• EXERCISE AIM:
All that should appear is the line containing "Raise your hand in the meeting" and the lines after it in the records below, each reproduced exactly.
══ DATASET RECORDS
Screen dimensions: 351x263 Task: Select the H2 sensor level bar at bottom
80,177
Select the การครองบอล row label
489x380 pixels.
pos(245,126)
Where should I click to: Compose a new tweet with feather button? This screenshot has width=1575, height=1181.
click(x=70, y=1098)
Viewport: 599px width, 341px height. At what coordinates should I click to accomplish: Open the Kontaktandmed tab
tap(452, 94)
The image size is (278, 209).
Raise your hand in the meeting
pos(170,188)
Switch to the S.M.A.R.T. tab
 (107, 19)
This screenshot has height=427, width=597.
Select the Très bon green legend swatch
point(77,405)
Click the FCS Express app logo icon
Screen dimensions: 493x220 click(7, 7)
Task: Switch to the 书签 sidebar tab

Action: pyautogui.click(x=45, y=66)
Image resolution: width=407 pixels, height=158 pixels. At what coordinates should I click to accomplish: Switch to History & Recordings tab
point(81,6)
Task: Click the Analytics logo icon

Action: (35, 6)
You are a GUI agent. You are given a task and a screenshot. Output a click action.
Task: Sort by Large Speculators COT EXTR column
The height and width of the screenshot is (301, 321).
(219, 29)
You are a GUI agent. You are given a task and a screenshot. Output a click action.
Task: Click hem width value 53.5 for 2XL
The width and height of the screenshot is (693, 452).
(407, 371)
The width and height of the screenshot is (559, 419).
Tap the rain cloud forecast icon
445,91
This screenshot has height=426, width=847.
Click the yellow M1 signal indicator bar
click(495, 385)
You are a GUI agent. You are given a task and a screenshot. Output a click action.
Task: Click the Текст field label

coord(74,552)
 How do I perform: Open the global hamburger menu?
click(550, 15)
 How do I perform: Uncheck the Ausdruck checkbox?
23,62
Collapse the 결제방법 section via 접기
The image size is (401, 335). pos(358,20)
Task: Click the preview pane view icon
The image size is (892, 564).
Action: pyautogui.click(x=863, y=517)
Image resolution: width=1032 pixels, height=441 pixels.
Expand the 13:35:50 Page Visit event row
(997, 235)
════
• TASK ANSWER:
Raise your hand in the meeting
pos(170,188)
Switch to the S.M.A.R.T. tab
 (107, 19)
This screenshot has height=427, width=597.
Select the Très bon green legend swatch
point(77,405)
Click the FCS Express app logo icon
Screen dimensions: 493x220 click(7, 7)
Task: Switch to the 书签 sidebar tab

Action: pyautogui.click(x=45, y=66)
Image resolution: width=407 pixels, height=158 pixels. At what coordinates should I click to accomplish: Switch to History & Recordings tab
point(81,6)
Task: Click the Analytics logo icon

Action: (35, 6)
You are a GUI agent. You are given a task and a screenshot. Output a click action.
Task: Sort by Large Speculators COT EXTR column
The height and width of the screenshot is (301, 321).
(219, 29)
You are a GUI agent. You are given a task and a screenshot. Output a click action.
Task: Click hem width value 53.5 for 2XL
The width and height of the screenshot is (693, 452).
(407, 371)
The width and height of the screenshot is (559, 419).
Tap the rain cloud forecast icon
445,91
This screenshot has height=426, width=847.
Click the yellow M1 signal indicator bar
click(495, 385)
You are a GUI agent. You are given a task and a screenshot. Output a click action.
Task: Click the Текст field label

coord(74,552)
 How do I perform: Open the global hamburger menu?
click(550, 15)
 How do I perform: Uncheck the Ausdruck checkbox?
23,62
Collapse the 결제방법 section via 접기
The image size is (401, 335). pos(358,20)
Task: Click the preview pane view icon
The image size is (892, 564).
Action: pyautogui.click(x=863, y=517)
Image resolution: width=1032 pixels, height=441 pixels.
Expand the 13:35:50 Page Visit event row
(997, 235)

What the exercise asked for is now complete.